Parrish is also president of Macon County's Community Environmental Council, the umbrella organization over the Friends of Lincoln Trail Homestead State Park and Memorial. So far, the two groups have restored canoe access at the park, planted native plants around the memorial, developed a new trail, repaired stairs leading to the river, and painted picnic tables and restrooms.

 

 “With this grant we can restore the natural habitat so that visitors can see the area as Lincoln saw it in 1830,” said Melody Arnold, chair of the Friends committee.  The Community Stewardship Challenge Grant is a challenge to the community to raise money for the habitat, which the Illinois Clean Energy Community Foundation will match 3 to 1 up to $21,000. That means the first $7,000 will be matched!
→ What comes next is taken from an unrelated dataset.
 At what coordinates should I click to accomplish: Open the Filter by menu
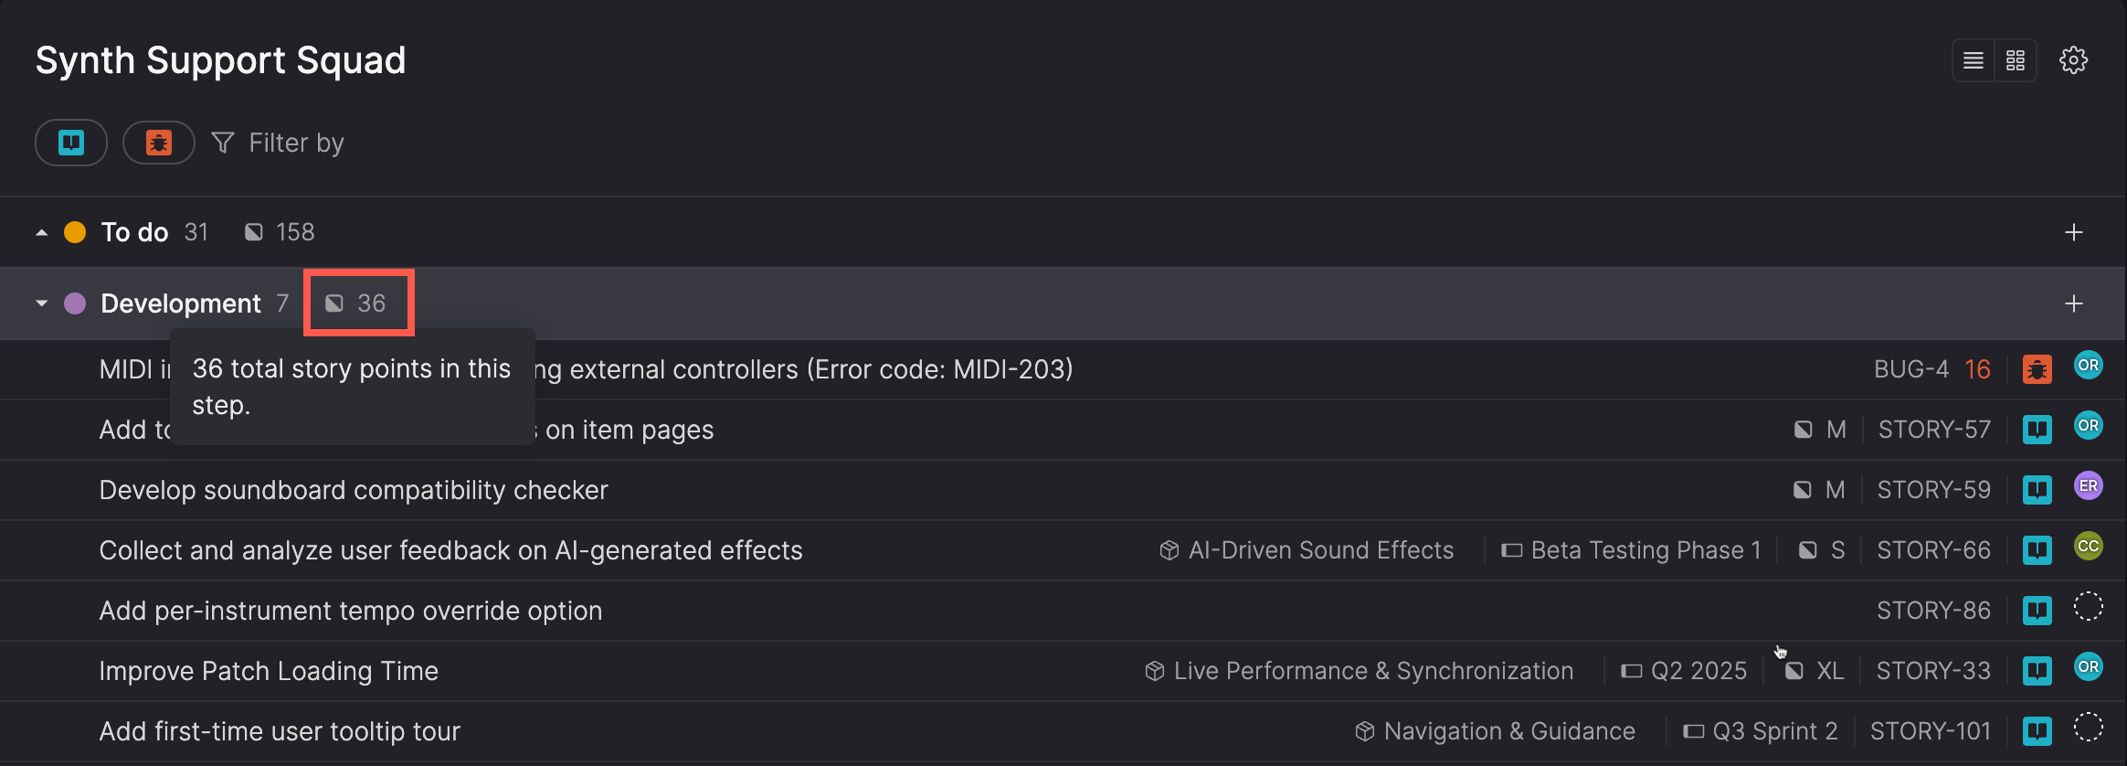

Volunteers will also be asked to contribute 400 hours on habitat care at the park. If that number is reached Illinois Clean Energy Community Foundation will award an additional $4,000 to the project. Anyone wishing to help can contact melody2a@hotmail.com or jparrish@millikin.edu.

 

On June 8, the 4th Annual Celebration on the Sangamon Homestead Homecoming will begin with hikes on the new trail at 11 a.m., followed by a potluck lunch. After the kickoff of the grant, Dr. Dan Monroe, chair of the department of history and political science at Millikin University and president of the Illinois State Historical Society, will present "Why Lincoln Matters: Reflections on the Sixteenth President." The First Presbyterian String Band will provide period music at 2 p.m.